**WHAT THE EXERCISE ASKS**
Copy out verbatim every line of the rows, beginning with the line that contains "Given: Select the" and continuing through the end of the rows.

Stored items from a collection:
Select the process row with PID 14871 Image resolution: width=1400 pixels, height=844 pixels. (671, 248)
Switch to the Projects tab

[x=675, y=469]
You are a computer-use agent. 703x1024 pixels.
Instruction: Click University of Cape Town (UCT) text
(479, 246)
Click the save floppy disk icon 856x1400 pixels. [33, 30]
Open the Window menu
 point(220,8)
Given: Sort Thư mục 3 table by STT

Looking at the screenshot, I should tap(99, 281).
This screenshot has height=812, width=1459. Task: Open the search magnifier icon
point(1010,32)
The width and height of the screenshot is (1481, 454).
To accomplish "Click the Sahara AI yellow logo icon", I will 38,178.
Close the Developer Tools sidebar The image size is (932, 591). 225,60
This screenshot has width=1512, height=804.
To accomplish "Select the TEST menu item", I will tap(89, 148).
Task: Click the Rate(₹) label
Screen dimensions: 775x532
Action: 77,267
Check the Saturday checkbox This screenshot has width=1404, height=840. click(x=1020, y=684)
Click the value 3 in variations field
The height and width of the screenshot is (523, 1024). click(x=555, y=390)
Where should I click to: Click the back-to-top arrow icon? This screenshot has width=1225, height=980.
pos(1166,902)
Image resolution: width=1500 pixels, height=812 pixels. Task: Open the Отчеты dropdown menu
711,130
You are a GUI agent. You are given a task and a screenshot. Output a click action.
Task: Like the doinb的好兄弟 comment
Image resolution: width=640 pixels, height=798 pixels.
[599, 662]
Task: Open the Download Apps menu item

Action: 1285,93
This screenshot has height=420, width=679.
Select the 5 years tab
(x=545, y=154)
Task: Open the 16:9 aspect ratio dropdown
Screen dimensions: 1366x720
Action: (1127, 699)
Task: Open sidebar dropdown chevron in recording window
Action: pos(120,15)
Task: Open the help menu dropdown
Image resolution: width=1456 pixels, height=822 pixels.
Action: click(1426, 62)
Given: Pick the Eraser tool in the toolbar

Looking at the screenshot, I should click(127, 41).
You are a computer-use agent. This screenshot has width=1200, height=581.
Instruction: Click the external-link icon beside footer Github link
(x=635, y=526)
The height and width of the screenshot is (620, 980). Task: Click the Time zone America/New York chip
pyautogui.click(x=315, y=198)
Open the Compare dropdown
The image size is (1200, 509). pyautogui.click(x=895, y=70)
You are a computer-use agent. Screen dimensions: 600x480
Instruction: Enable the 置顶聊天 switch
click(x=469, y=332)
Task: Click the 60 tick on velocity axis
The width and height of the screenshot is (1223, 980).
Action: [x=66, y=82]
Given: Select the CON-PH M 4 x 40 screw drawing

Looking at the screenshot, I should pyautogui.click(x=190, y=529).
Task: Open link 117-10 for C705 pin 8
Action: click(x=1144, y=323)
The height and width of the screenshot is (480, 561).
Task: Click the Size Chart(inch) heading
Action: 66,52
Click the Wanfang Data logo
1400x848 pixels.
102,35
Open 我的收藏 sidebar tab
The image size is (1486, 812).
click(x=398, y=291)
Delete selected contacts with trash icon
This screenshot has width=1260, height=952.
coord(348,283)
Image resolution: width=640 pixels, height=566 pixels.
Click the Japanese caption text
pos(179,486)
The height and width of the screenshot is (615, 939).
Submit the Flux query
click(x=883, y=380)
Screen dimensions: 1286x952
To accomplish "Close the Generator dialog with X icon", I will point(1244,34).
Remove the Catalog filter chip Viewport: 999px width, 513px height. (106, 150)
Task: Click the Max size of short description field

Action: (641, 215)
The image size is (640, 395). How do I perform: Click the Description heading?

**EXERCISE OUTPUT**
Given: Select the CON-PH M 4 x 40 screw drawing

Looking at the screenshot, I should pyautogui.click(x=190, y=529).
Task: Open link 117-10 for C705 pin 8
Action: click(x=1144, y=323)
The height and width of the screenshot is (480, 561).
Task: Click the Size Chart(inch) heading
Action: 66,52
Click the Wanfang Data logo
1400x848 pixels.
102,35
Open 我的收藏 sidebar tab
The image size is (1486, 812).
click(x=398, y=291)
Delete selected contacts with trash icon
This screenshot has width=1260, height=952.
coord(348,283)
Image resolution: width=640 pixels, height=566 pixels.
Click the Japanese caption text
pos(179,486)
The height and width of the screenshot is (615, 939).
Submit the Flux query
click(x=883, y=380)
Screen dimensions: 1286x952
To accomplish "Close the Generator dialog with X icon", I will point(1244,34).
Remove the Catalog filter chip Viewport: 999px width, 513px height. (106, 150)
Task: Click the Max size of short description field

Action: (641, 215)
The image size is (640, 395). How do I perform: Click the Description heading?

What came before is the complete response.